Siempre nos es posible ante las grandes figuras de España en el mundo, destacando en ellas sus valores y personalidad. Y esto se  logra  cuando  se conocen  sus obras, su biografía y sus formas de vida. Cada tiempo ofrece  sus posibilidades, pero la historia no es reversible. Y la cultura es un patrimonio donde se proyecta y estimula, cuanto de verdad, de bien y belleza han hecho los hombres y sus  instituciones a través de los siglos.

 

La virtud se prueba y fortalece en  las debilidades y circunstancias del vivir De ahí se deduce que sea tan  necesario recordar la ejemplaridad de quienes han  protagonizado  obras y empresas admirables, a pesar de sus dificultades. Hoy en Europa  somos orgullosos por las comunicaciones y  bienestar, pero como  gigantes  con  pies de barro, necesitamos recuperar la verdad de Dios y la del hombre, sabiéndonos defender  del  relativismo y la vaciedad. La esencia  de toda autoridad y de las leyes consiste  en la vinculación con la ley moral, cuidadosa  con  la  naturaleza y con la Ley  de Dios para los creyentes.
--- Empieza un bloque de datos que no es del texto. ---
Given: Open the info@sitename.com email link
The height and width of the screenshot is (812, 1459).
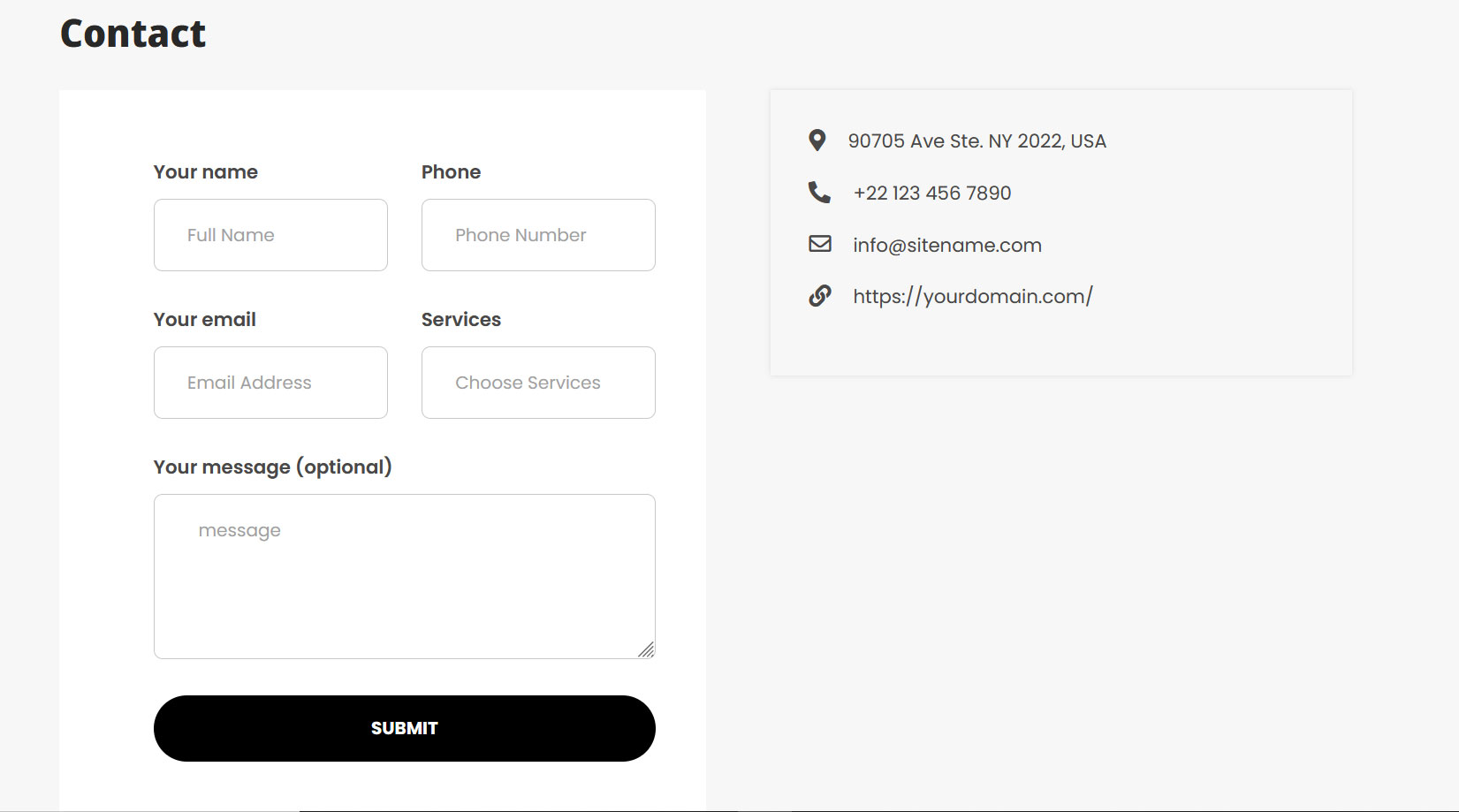Looking at the screenshot, I should [x=947, y=245].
Los cambios y el progreso deben ser en esa dirección. Miguel de Cervantes nacido y bautizado en Alcalá de Henares (1547)  contemporáneo  de Juan de Austria y de Alejandro Farnesio, descendencia ilegítima del Emperador Carlos V, en plena hegemonía de España en el mundo. Cervantes hijo de Rodrigo y Leonor, tuvo dos hermanos Rodrigo y Juan y tres hermanas, Andrea, Magdalena y Luisa de Belén que fue monja. Su padre era cirujano-barbero, oficio poco rentable, le obligó a instalarse en Valladolid y luego Córdoba, donde el abuelo era cirujano licenciado, y allí pudo Miguel asistir a una escuela de los jesuitas; luego marcharon a Cabra y a Sevilla, ciudad  de negocios y de aquí acudieron a Madrid, donde el joven aspirante a poeta recibió lecciones del gramático López de Hoyos, y  ya se dieron a conocer  sus  versos.

 


Aquí  un suceso  cambió la orientación de su en los años más decisivos. La pelea juvenil tal vez por defender a su hermana, madre soltera le llevó a herir en la cabeza a otro joven y ante pena sobre él cortarle públicamente la mano derecha, huyó de la justicia, llegó a Italia y acreditada su hidalguía y pureza  de sangre entró al servicio de un  cardenal simpatizante con las aficiones literarias  del prófugo. Ya había  conocido a los clásicos en Roma  pudo admirar  desde el 1567 y en el 1571 se firmó la Liga  Santa  contra el turco y en aquel ambiente  Miguel y su hermano Rodrigo Cervantes, con la compañía  de Juan de Urbina  embarcan en la galera  Marquesa, de escuadra  de Andrea Doria, que con 30 galeras pusieron rumbo a E. el 14 de  Julio al mando de Alvaro de Bazán. Metidos en la refriega el 7 de Octubre de  l571, lograron una  resonante victoria. A Miguel de Cervantes enfermo, eximido del combate, él puesto en pie combatió  cuerpo  a  cuerpo, entre gritos y  lamentos  de  soldados muertos o heridos  que  caían  al mar. En tales momentos  los hombres pierden el miedo a morir. Luego escribirá con orgullo: “El pecho mío de profunda  herida / sentía llagado, y la siniestra  mano / estaba ya por mil partes rompida. ..Pero el contento mío fue tan soberano / qu´a mi alma  llegó, viendo vencido / el crudo pueblo  infieles por el crtistisano”/ .. que no  echaba de  ver  que  esta  herido / aunque era tan mortal  mi  sentimiento / que a veces  me quitó  todo  el  sentido”  Muchos  quisieron  rematar  más al turco, pero la estación otoñal,  la  política  y el  desgaste sufrido y libertar a los galeotes no lo aconsejaban. 

 


De regreso a España con su hermano Rodrigo  fueron capturados por argelinos, del 1576 al 1580 intentaron fugarse, Rodrigo fue rescatado en 1577 y en 1580 lo fue él por los trinitarios,viajó a Portugal, fue encargado de abastos para la Armada, recaudador de Hacienda y en 1597 por irregularidad, encarcelado y en prisión, es “engendrado” El Quijote” apareciendo en  Toledo el 1604 y en Bruselas  el  1606. La II  parte de la obra aparece en 1616  Es asombrosa  la experiencia  profunda de  este  genio  que  nos  honra.